The fear then leads way to anger. Anger that I have to deal with this. Anger that there’s nothing I can do to make it go away. Anger that doctor’s don’t listen. Anger that there are medications and therapies out there that would help me, but I’m not allowed access to them because of the way our laws are set up. Anger that the people who make the laws have never actually had to deal with severe chronic pain.

Now, when I reach this point I’m the cycle, I’ve learned that I have to let myself feel the emotions. I have to remind myself that this is NOT permanent and I have to ride it out. If let myself forget, even for a moment, that “this too shall pass” (it may pass like a kidney stone, but it’ll pass), I get caught in a spiral of inconsolable grief and the desperation will consume me. And once I go down that rabbit hole, it’s much harder to claw my way back out.

There have been times that I’ve tried to just stuff my emotional response to the pain. If I pretend it’s not there, maybe it will go away. But let me explain why that doesn’t work…when I ignore it, it builds up inside of me. My anxiety spikes and (in the moment) it’s hard for me to figure out why. If I try to push through when my body is, very obviously, telling me to rest, I will end up deeper into that spiral of inconsolable grief.

Once you find the right doctor and you’re able to find the right treatments and therapies, you’re able to process much quicker to the ‘hope’ stage. This part of the cycle is tricky though because, sometimes, it could take weeks or months to find something that helps relieve the pain. Sometimes, you encounter doctors who are just plain unwilling to help.

The best doctors are the ones who take the time to listen and respect what you have to say.
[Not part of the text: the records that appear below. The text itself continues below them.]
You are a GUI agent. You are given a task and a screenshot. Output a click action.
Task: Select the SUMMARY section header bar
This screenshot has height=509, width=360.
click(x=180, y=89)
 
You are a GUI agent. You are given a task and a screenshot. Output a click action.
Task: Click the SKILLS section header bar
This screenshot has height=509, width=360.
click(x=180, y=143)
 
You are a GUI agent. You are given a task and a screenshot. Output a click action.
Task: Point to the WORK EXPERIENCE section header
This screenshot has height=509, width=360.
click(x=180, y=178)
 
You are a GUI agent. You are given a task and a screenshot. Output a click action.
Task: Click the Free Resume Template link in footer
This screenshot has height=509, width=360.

They’re the ones who understand that they don’t know what it’s like to live inside the torture chamber that is your body. Those doctors are the ones who give you hope.
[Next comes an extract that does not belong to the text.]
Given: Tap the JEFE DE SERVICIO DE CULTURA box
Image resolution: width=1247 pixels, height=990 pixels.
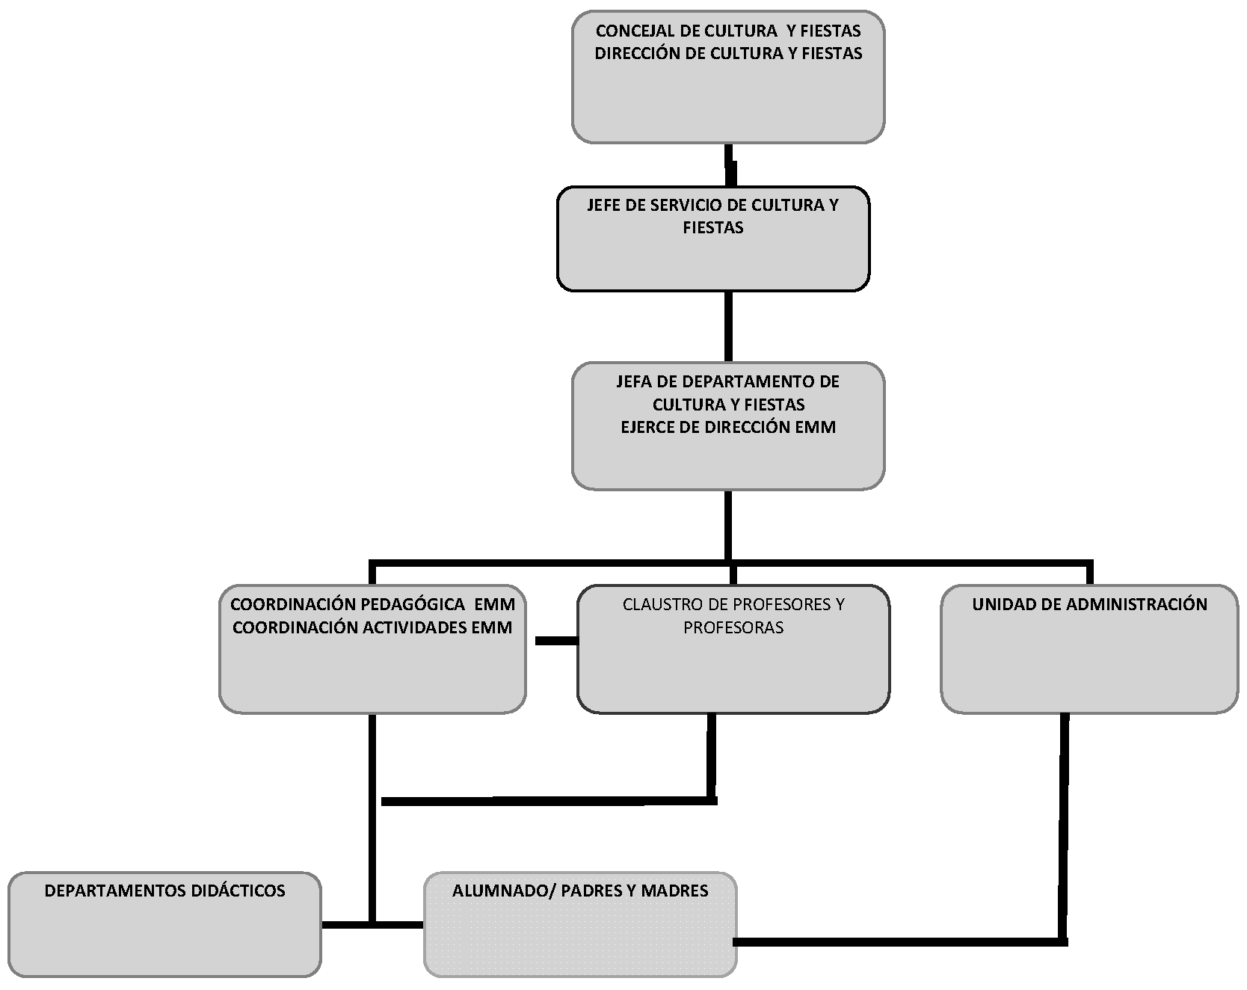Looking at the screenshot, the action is tap(713, 239).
And once you reach the hopeful part of the cycle, you don’t know how long it will last. Because, remember, you can only be strong and “just deal with it” for so long until the cycle starts all over again.

Chronic illnesses are unpredictable. You never know when a flare is going to strike or how hard it is going to hit you. But you have to be prepared, at all times, for your body to break out a sudden and powerful assault against itself. And sometimes that fear can be more crippling than anything. There’s a fine line (a VERY fine line) between listening to your body and resting and taking it easy versus proclaiming that you will not allow this illness to control your life.
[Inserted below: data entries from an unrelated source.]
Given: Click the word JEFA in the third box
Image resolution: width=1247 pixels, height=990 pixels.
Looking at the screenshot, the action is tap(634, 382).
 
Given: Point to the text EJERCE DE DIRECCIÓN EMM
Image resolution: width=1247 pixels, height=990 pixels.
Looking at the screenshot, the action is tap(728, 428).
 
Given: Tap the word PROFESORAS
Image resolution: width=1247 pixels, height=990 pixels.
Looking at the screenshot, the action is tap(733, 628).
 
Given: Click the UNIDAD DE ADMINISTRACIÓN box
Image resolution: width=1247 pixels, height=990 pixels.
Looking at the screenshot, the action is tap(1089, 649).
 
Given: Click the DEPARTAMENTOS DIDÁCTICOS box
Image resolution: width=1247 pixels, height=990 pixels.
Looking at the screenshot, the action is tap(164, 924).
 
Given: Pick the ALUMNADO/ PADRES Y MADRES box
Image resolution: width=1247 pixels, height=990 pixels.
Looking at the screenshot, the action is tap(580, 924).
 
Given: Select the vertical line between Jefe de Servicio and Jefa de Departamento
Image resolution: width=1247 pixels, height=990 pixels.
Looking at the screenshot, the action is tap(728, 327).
If you’ve been fortunate enough to never feel the agony and despair that is chronic pain, count yourself incredibly lucky. But take a moment to imagine…imagine the pain you felt last time you were in a car accident or had the flu, now imagine feeling that pain all day, every day, for the rest of your life. That doesn’t sound very encouraging, does it?

You may be in more pain than you ever thought humanly possible, but you’re also a lot stronger than you’ll ever realize.

Happy New Year, fellow spoonies. May this new year bring you rest and comfort and relief.